* Start *
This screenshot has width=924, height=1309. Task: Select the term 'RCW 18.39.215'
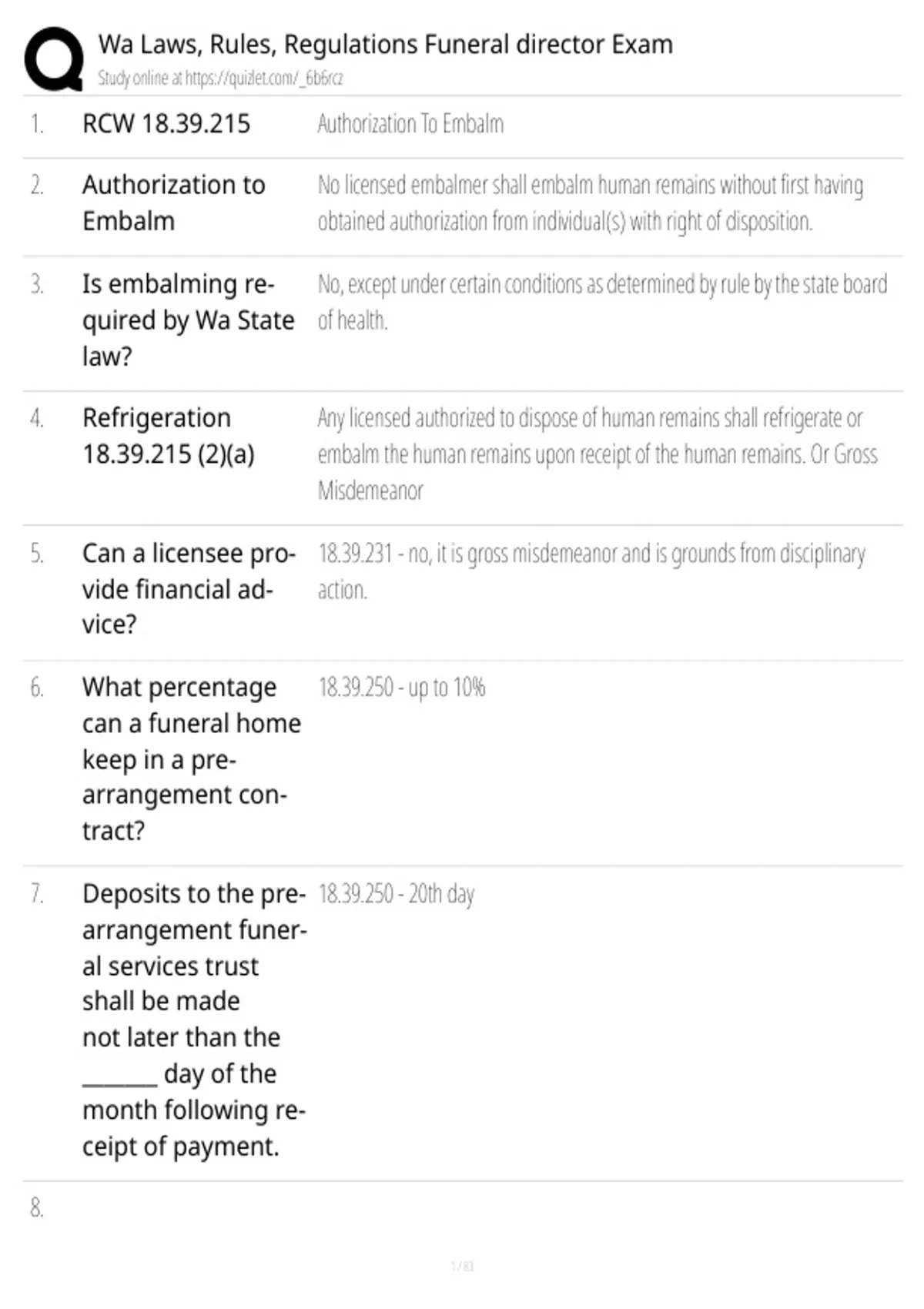[x=166, y=123]
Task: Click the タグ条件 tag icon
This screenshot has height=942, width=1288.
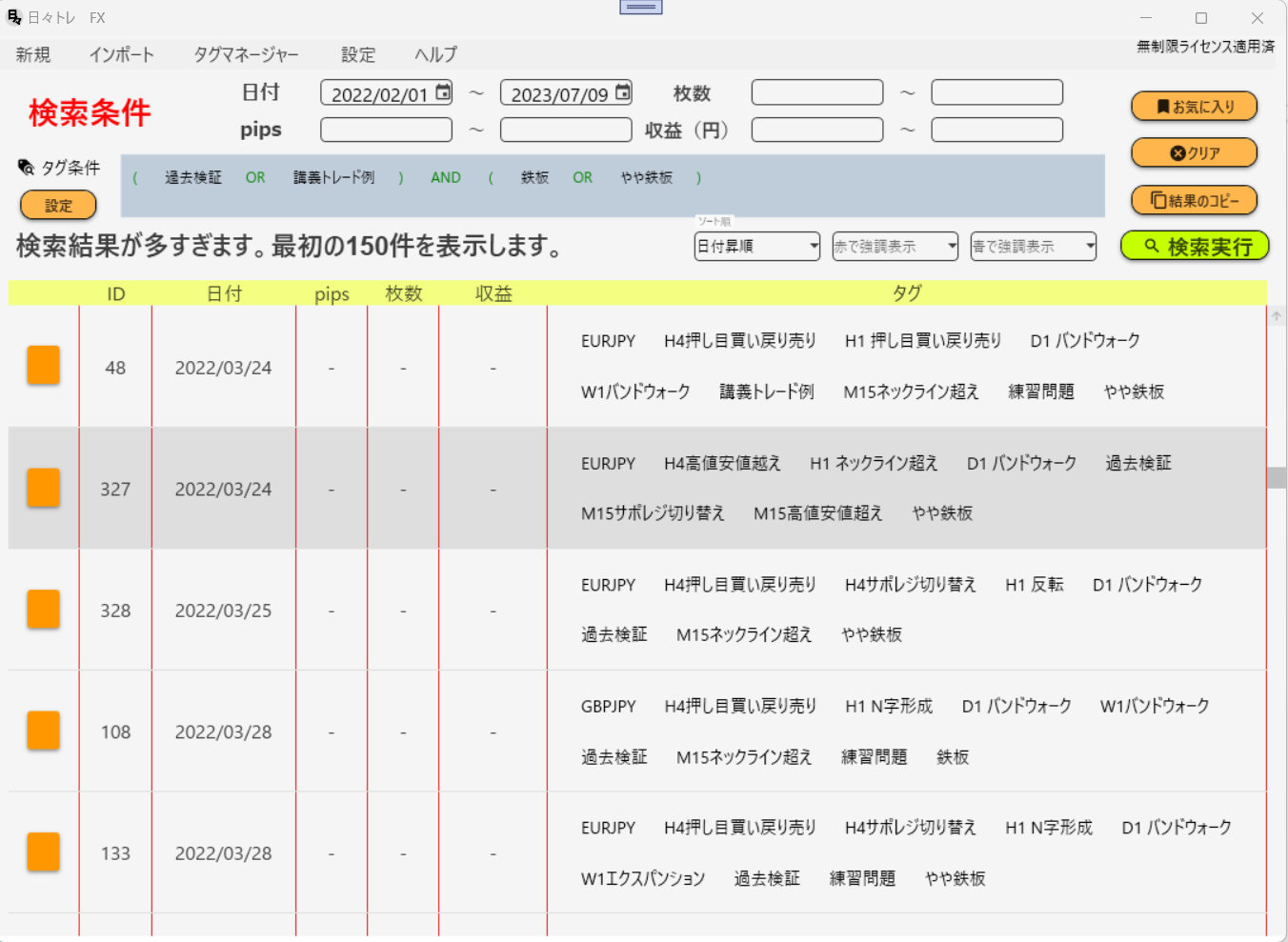Action: pyautogui.click(x=24, y=168)
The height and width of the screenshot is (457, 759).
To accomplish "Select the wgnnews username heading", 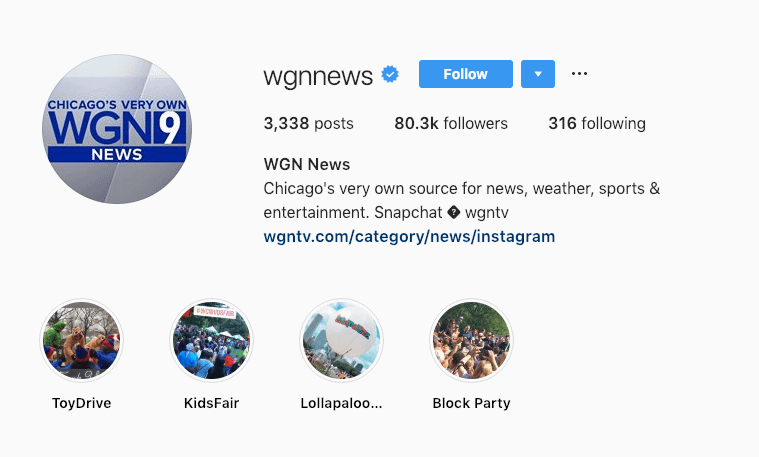I will coord(318,76).
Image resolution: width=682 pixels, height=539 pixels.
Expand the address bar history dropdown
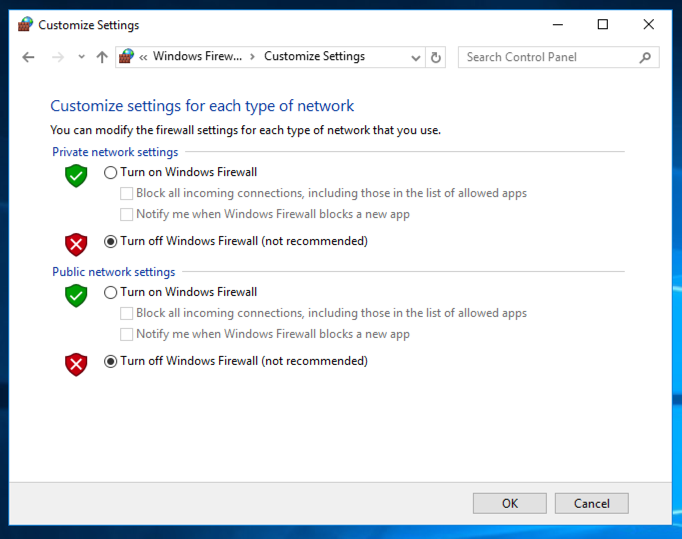[x=416, y=58]
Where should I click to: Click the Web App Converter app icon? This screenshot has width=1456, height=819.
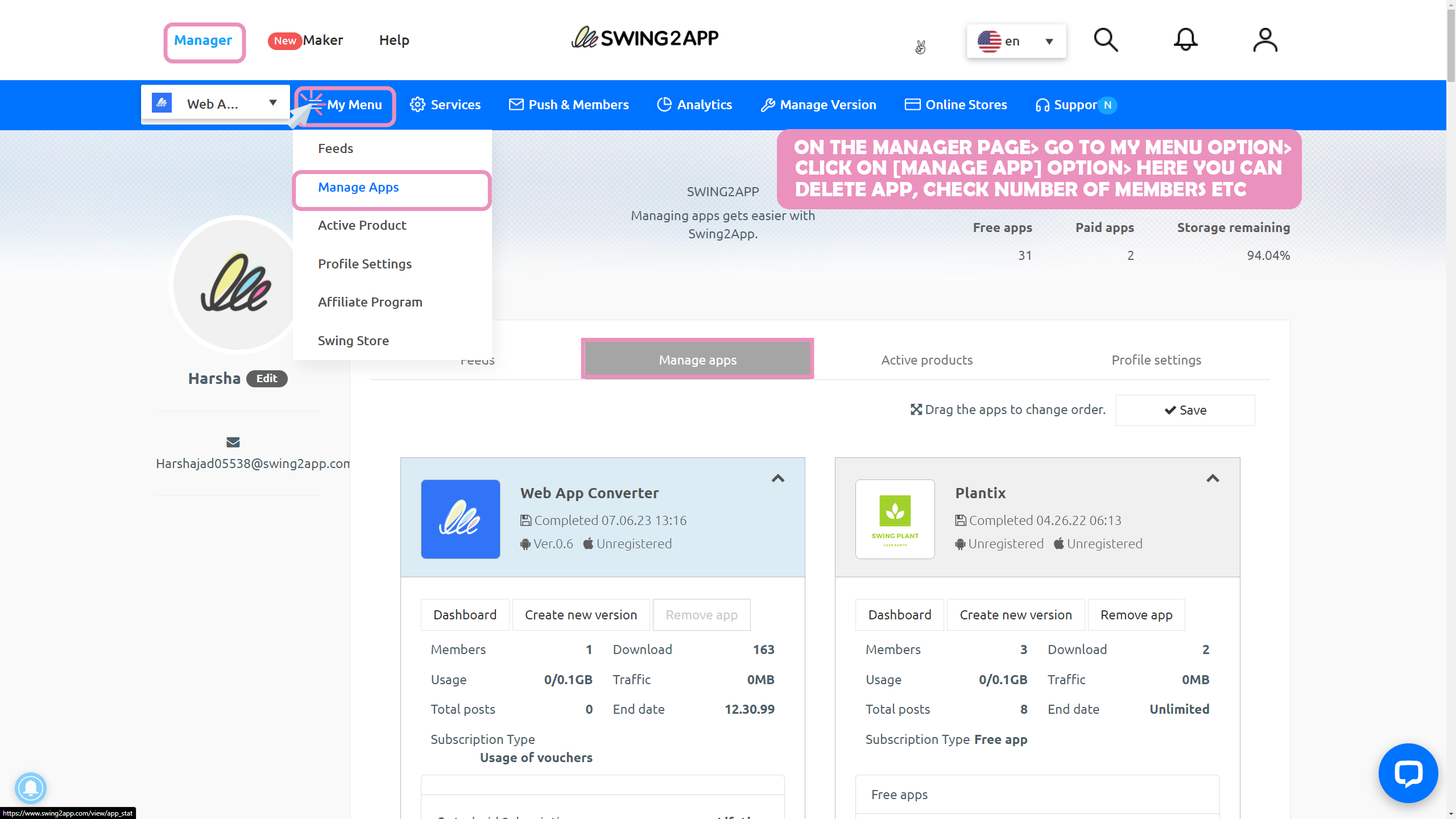coord(460,519)
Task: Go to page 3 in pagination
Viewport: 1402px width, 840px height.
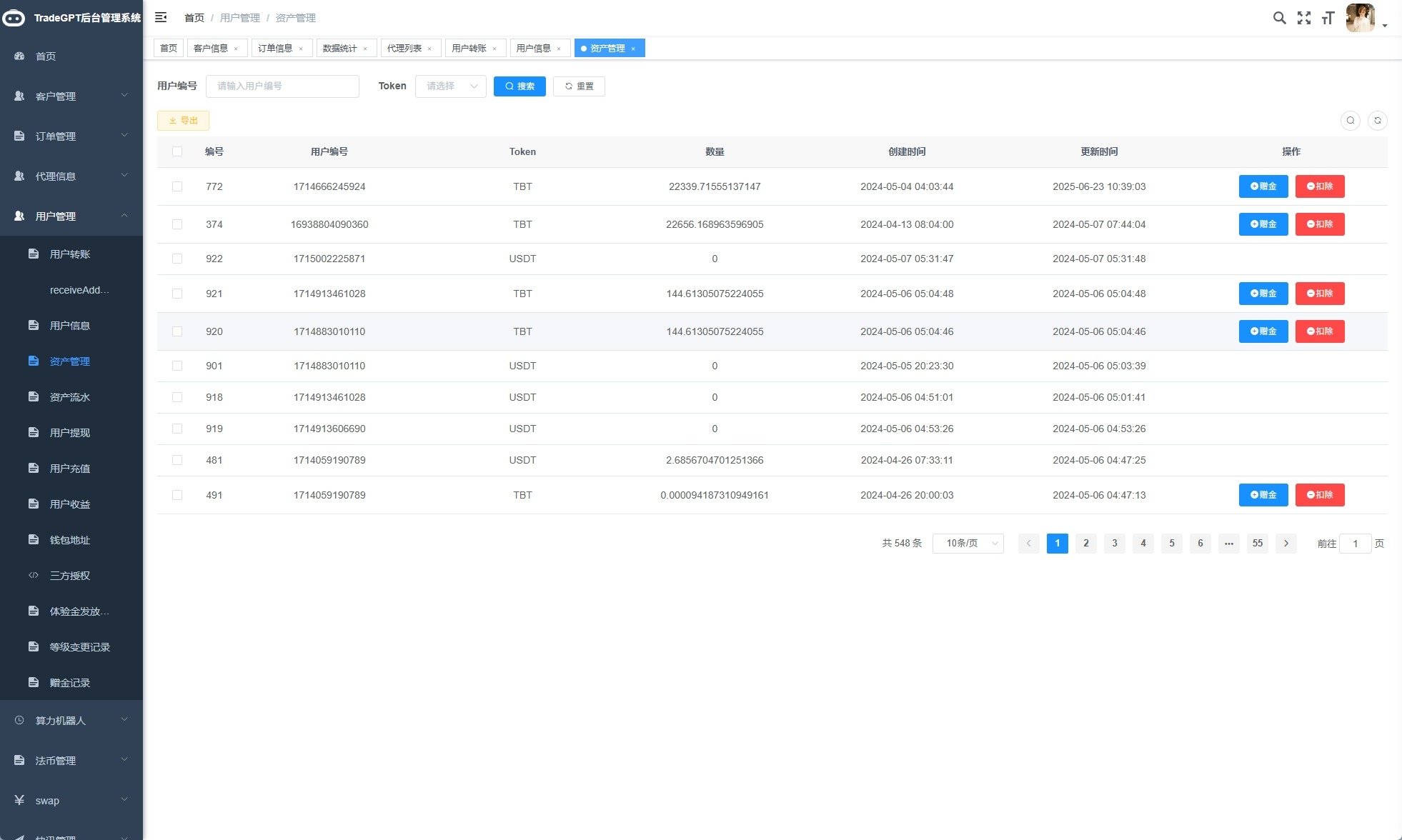Action: pos(1114,544)
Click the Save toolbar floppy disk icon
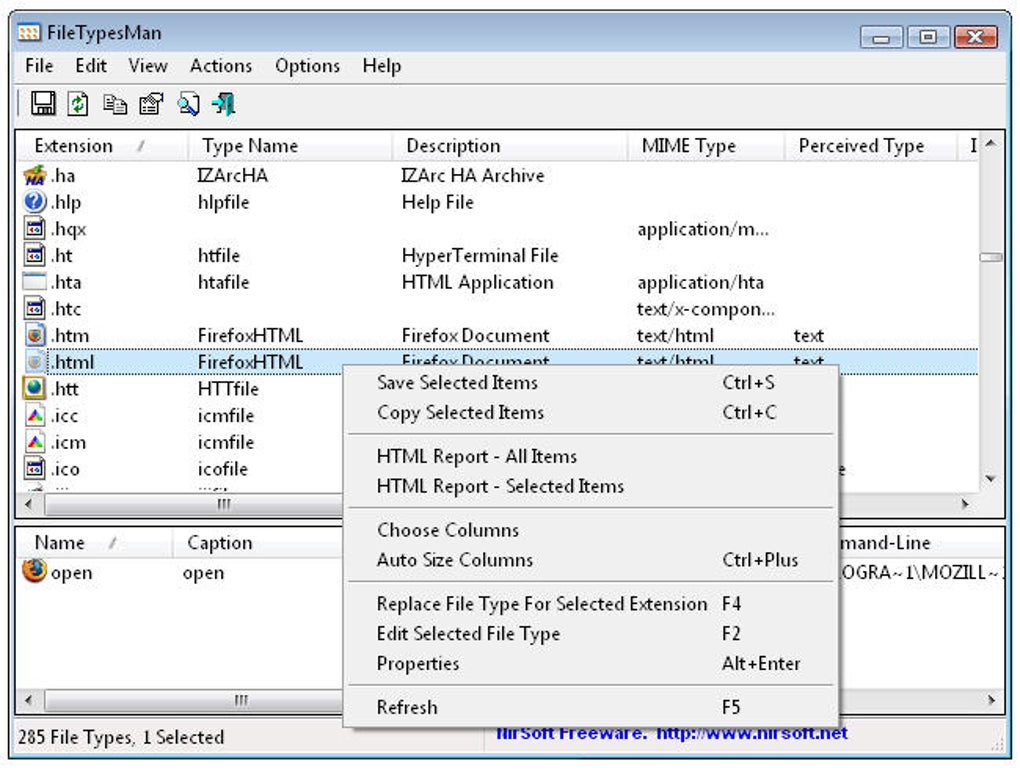Viewport: 1020px width, 772px height. click(43, 103)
* End *
§ Goal of the exercise: Please copy out the items from the line with "Task: Go to page 3 in pagination" through the end, leaving out the pictures.

§ Solution to this exercise:
Task: Go to page 3 in pagination
Viewport: 1402px width, 840px height.
Action: pos(1114,544)
Click the Save toolbar floppy disk icon
Viewport: 1020px width, 772px height. click(43, 103)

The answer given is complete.